How We Live Now (And Always Have) in the Future Tense

by David Brooks

Pub Date: June 1st, 2004
ISBN: 0-7432-2738-7
Publisher: Simon & Schuster

New York Times op-ed columnist Brooks, whose Bobos in Paradise (2000) anatomized “the new upper class,” now sends up and celebrates America’s middle class in all its vulgarity and yearning.

The war with Iraq, according to the author, revived foreign images of the American as the “Cosmic Blonde” of the international community—i.e., an infuriatingly blessed global bimbo. Yet Brooks finds that the nation is “infused with a utopian fire that redeems its people, despite the crass and cynical realities.” His account considers what life is like in the several varieties of suburbia; why Americans race so feverishly through life; and whether our purported shallowness is grounded in reality.
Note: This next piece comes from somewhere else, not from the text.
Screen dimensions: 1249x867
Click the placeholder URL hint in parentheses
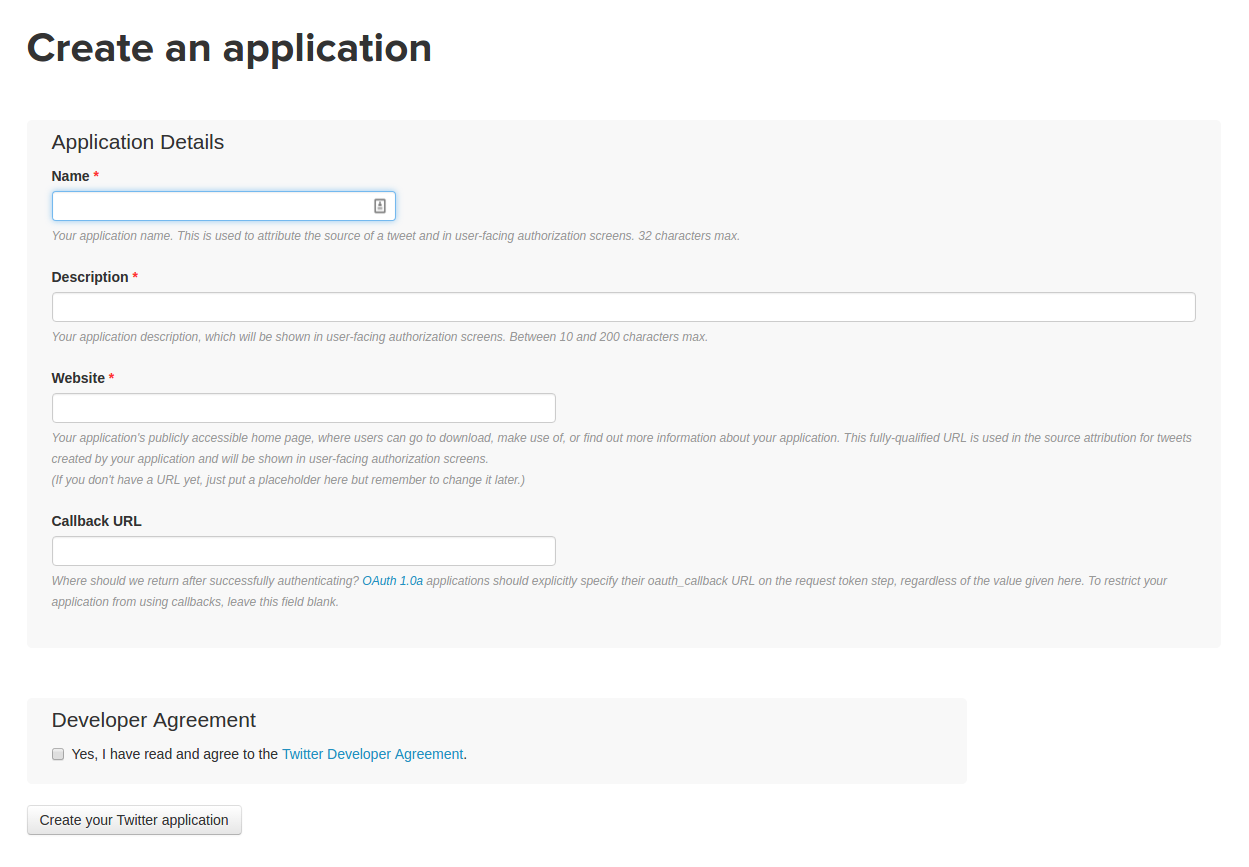tap(288, 480)
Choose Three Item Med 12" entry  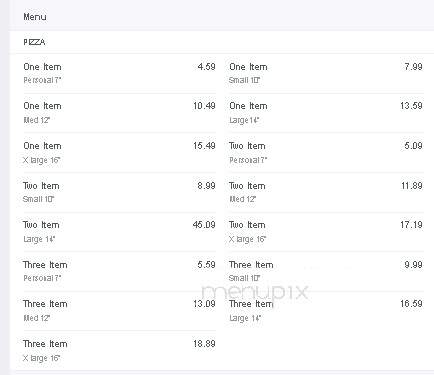point(119,311)
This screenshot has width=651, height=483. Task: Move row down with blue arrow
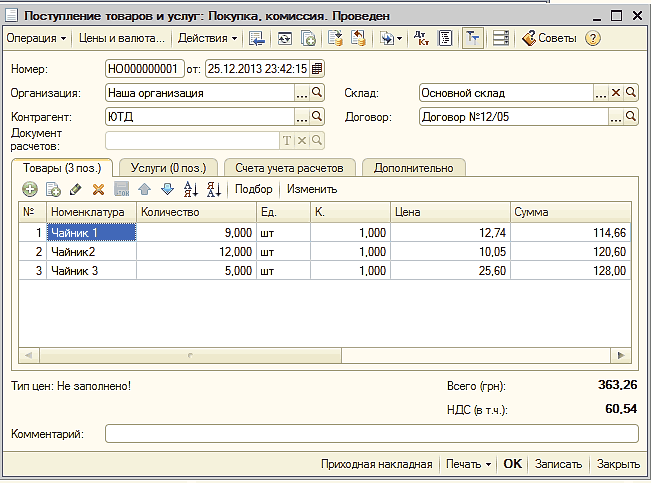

At the root of American life from its beginnings, he finds, is a pursuit of perfection that can be seen in both large social movements (periodic moral crusades) and even individual creations of all manner of inventions, management procedures, and motivational mantras. Brooks surveys how middle-class Americans’ aspirations manifest themselves in child-rearing, college life, shopping, and working. All this ceaseless striving is not without cost: non-religious schools, for instance, come in for rueful criticism for not instilling a coherent moral system. Frequently using trade-association data as well as his own “comic sociology,” Brooks delights in overturning conventional wisdom. For example, far from the stereotype of clusters of conformity long derided by intellectuals, today’s suburbs, he observes, contain “lesbian dentists, Iranian McMansions, Korean megachurches, nuclear-free-zone subdevelopments, Orthodox shetls with Hasidic families walking past strip malls on their way to Saturday-morning shul.” Sandwiched between the cheeky one-liners (the alternative weekly, with their uniformity of format and point of view from one city to the next, “is the most conservative form of American journalism”) are astute readings of the contemporary scene (golf, he believes, is central to the middle-class American’s “definition of what life should be like in its highest and most pleasant state”).

From a cuddly conservative: a genial ode to America that only a snooty French deconstructionist could fail to find amusing and enlightening.